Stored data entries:
((

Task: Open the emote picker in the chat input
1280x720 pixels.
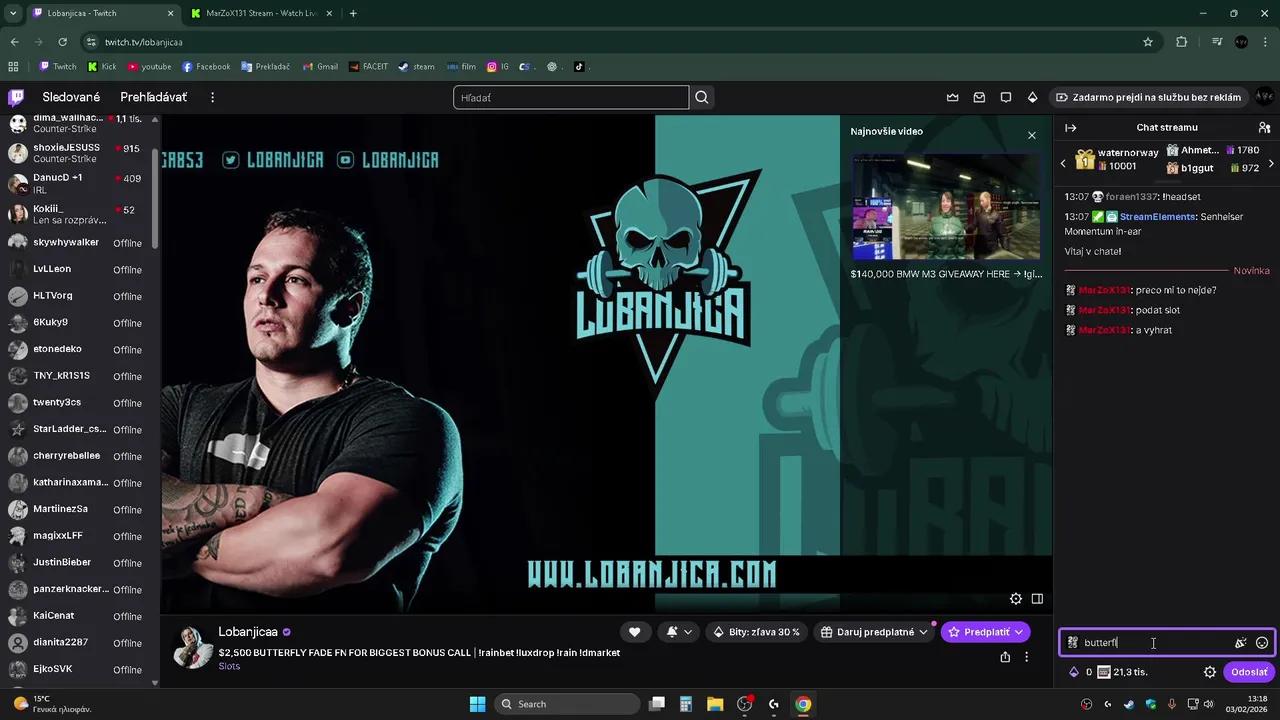Action: click(1262, 643)
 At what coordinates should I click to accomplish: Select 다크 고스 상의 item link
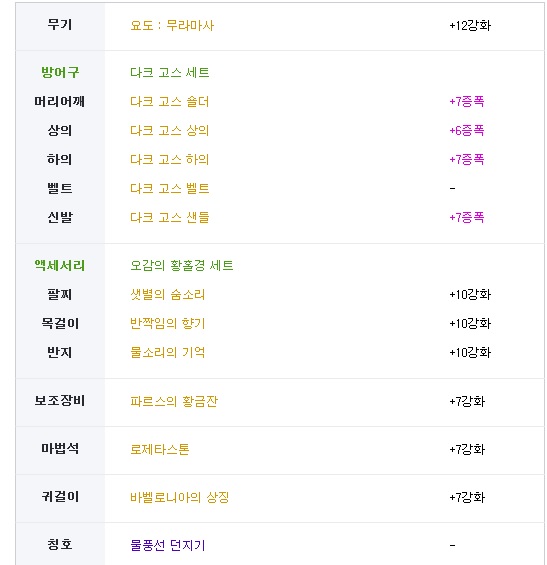pyautogui.click(x=169, y=130)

))

[Problem details]
Transcribe the records above exactly as they appear, leaving out any pictures.

[Written reply]
Task: Open the emote picker in the chat input
1280x720 pixels.
Action: click(1262, 643)
 At what coordinates should I click to accomplish: Select 다크 고스 상의 item link
pyautogui.click(x=169, y=130)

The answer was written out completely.